By Karen Braun
(Reuters) – The world was shocked when Simone Biles withdrew from the women’s Olympic gymnastics team finals on Tuesday.
I wasn’t.
As soon as she completed only a one-and-a-half twisting Yurchenko vault instead of her normal two-and-a-half, I immediately knew something was not right and wondered, should she continue in the competition?
Simone, the most decorated female gymnast on the world stage, has a history of toughing it out. She won six medals – the maximum possible for a female gymnast – at the 2018 World Championships while suffering kidney stones.
My “gymnast instinct” told me this time was different. I was a competitive gymnast for well over a decade, and although I was far off elite level, I can attest to the mental aspect of the sport.
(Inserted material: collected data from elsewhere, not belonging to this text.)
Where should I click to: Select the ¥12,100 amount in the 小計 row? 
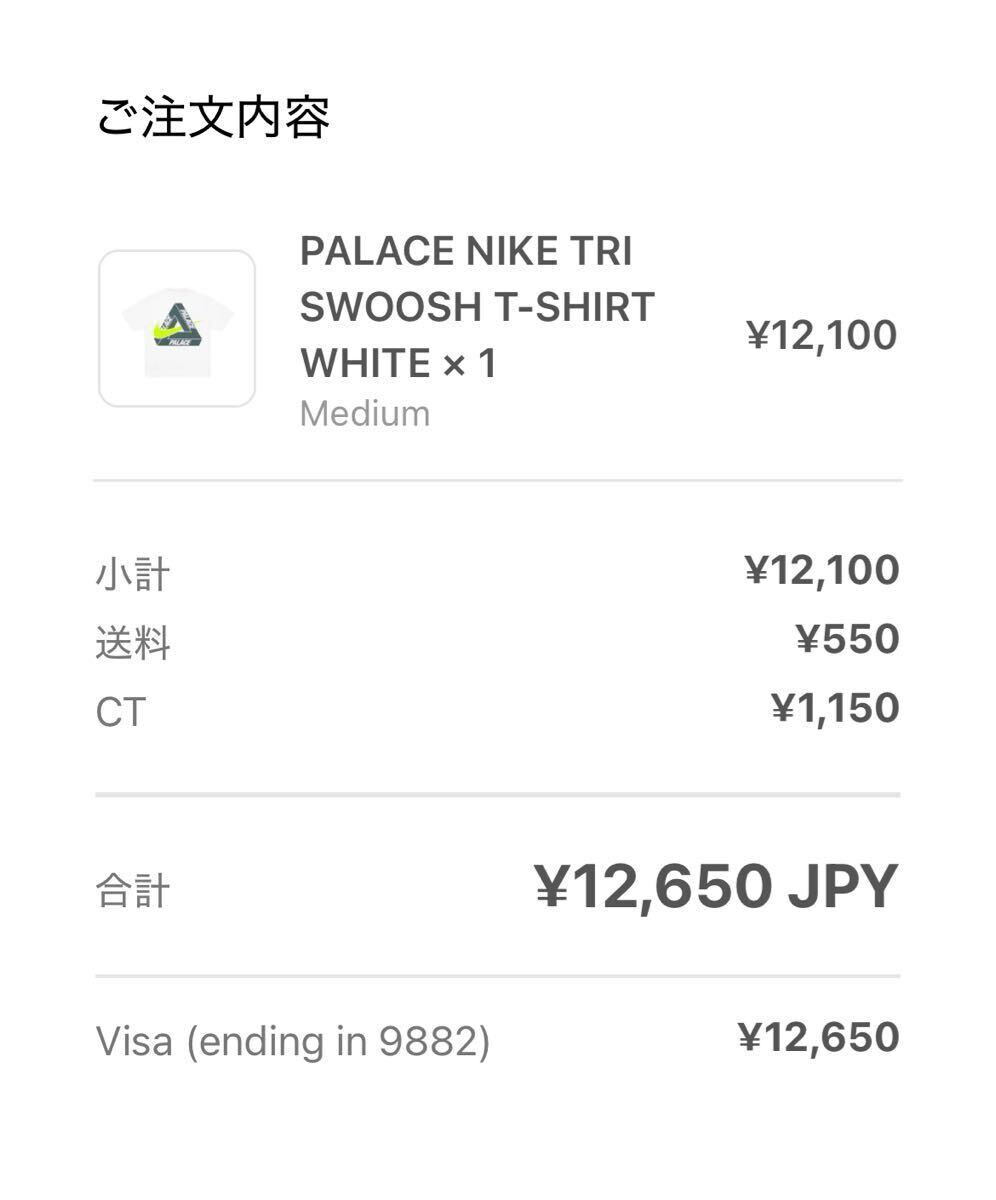(821, 571)
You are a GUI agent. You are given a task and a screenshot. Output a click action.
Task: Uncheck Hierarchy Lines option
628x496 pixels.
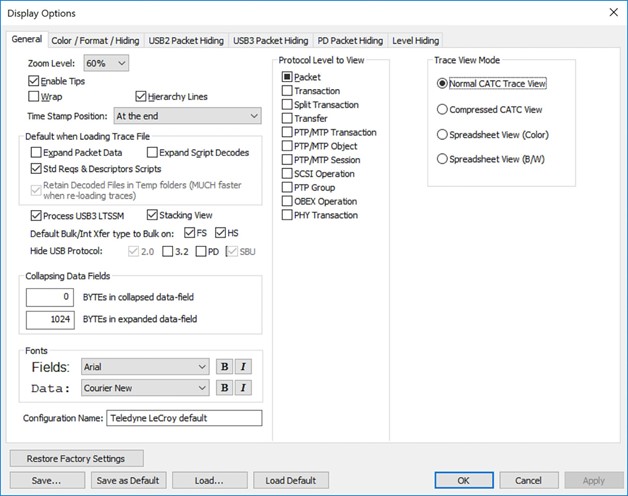pyautogui.click(x=141, y=97)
The official statement from USA Gymnastics said Simone withdrew from the event to focus on her mental health, raising more questions than answers for some. But as soon as I heard her mention the “twisties,” it made complete sense to me – because I have unfortunately experienced them.
When you have the twisties, you suddenly have no idea where you are or what your body is doing. Confusion mounts. In some cases, especially if performing a vault as difficult as Simone’s, the mental block could cause severe injury or even death.
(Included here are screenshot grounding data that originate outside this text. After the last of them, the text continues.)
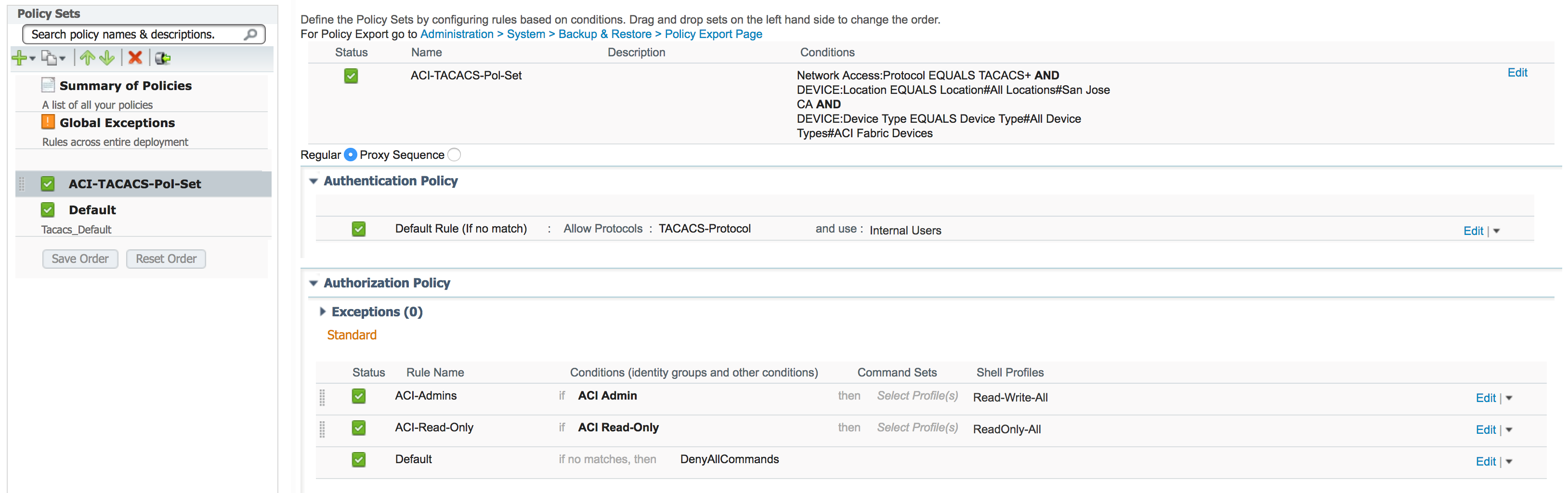Image resolution: width=1568 pixels, height=493 pixels.
Task: Expand the Exceptions (0) section
Action: click(323, 311)
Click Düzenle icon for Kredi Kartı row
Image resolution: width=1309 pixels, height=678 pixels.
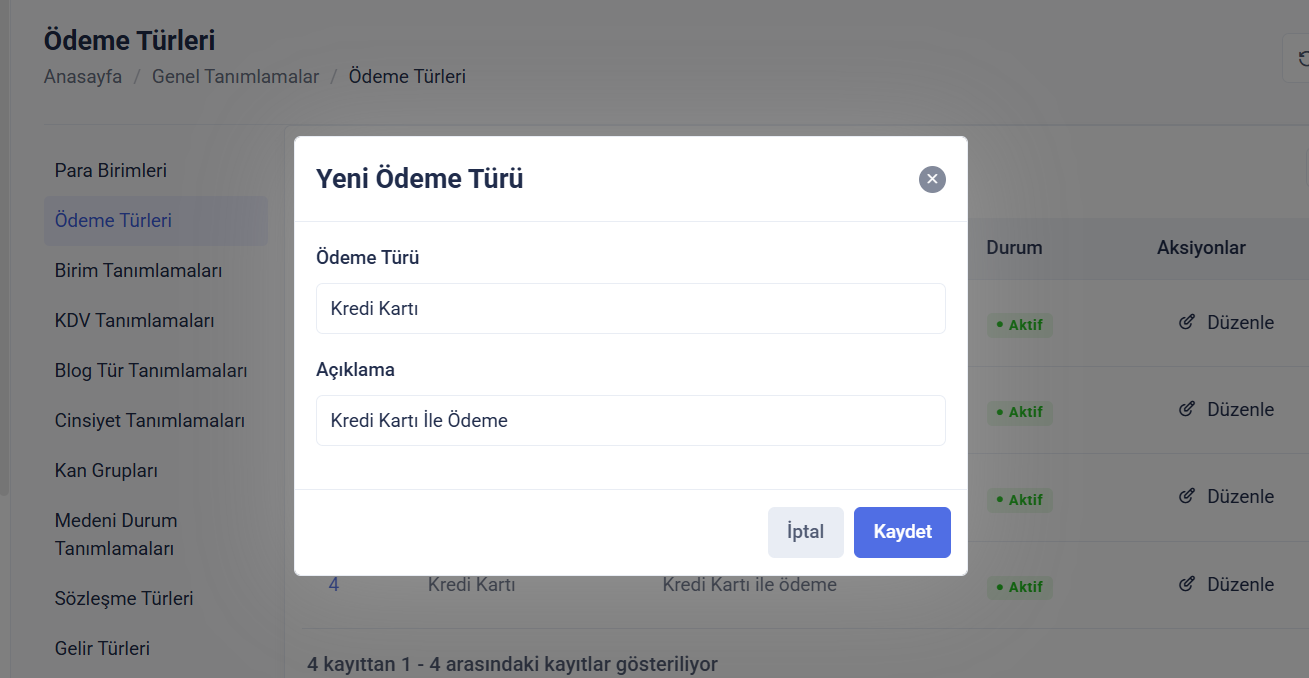coord(1187,584)
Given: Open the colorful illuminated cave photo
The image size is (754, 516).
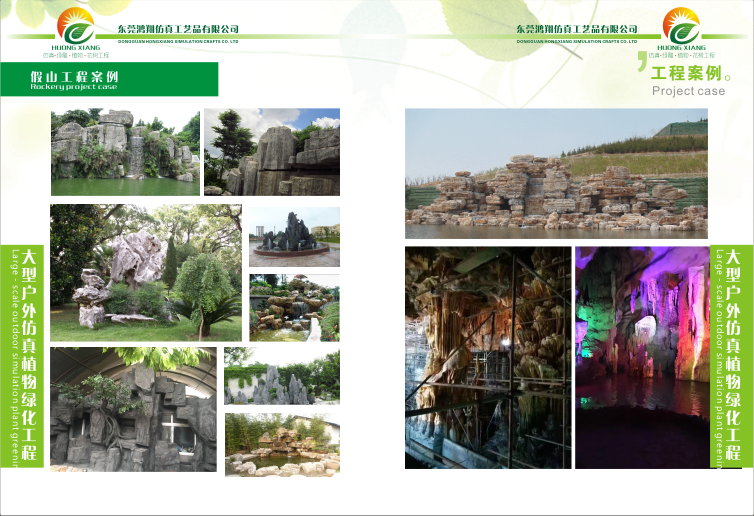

The twisties damaged my relationship with floor exercise. In my teens, I competed with three tumbling passes. The first and last ones were both round-off, back handspring, back laid-out full twist. The sequence had never been a struggle since I learned it. I could do it in jeans with no warm-up if I had to. I could even do a double twist at one point.
Then one day when I was a senior in high school, I started twisting to my face. I would take off from the floor into my back full and then a second later be on my hands and knees. I thought maybe I was off in practice one day, but it kept happening.
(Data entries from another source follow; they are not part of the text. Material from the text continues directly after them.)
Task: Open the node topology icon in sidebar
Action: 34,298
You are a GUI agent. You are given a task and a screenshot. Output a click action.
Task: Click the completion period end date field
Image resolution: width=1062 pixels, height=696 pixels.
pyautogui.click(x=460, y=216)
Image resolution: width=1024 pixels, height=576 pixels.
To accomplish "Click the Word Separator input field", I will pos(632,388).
Every now and then I would make a good one, but I could never tell whether a good or bad one was coming. I was never able to identify what exactly I did differently during the successful attempts.
I felt lost in the air. Was I trying to twist too early? Too late? Was I not getting enough air? Am I suddenly trying to twist the wrong way? These confusing thoughts compounded in my head almost to the point I became afraid of the skill.
Any gymnast at any point can get the twisties. The worst part is that it is sudden and unexplainable. A gymnast may or may not overcome them, but usually it requires a break from whatever skill or event is causing the issue.
Gymnastics is as much a mental sport as it is physical, and split-second mental errors can have devastating consequences, much more than in most other sports.
I was fortunately never injured on my full twist, but I stopped doing twisting tumbling after high school and I still don’t understand the whole thing to this day. The twisties forever ended my enjoyment of floor.
Front twisting was not a problem. I did a front laid-out full twist off the end of the balance beam for my dismount. I competed that all the way through college on the club gymnastics team.
I was also able to twist on the vault in college. It wasn’t a flipping twist, but a twist nonetheless. I never figured out the floor though and to be honest, I never tried. I was too traumatized.
Twisting is not the only element where gymnasts have mental blocks. But the problem skills are often the flipping or twisting ones where you briefly lose sight of the apparatus.
Luckily, the floor twisties were never too consequential in my career. I was a much bigger fan of the beam, anyway. But I can’t imagine something similar happening on the biggest stage like it did to Simone.
My experience in the sport suggests to me that if the twisties were a main reason for Simone’s withdrawal, then she made the right choice in prioritizing physical and mental safety over anything else.
And a difficult decision like that should never take away from the inspiring and unmatched contributions she has made in the sport of gymnastics.
Simone, thank you. Take care of yourself.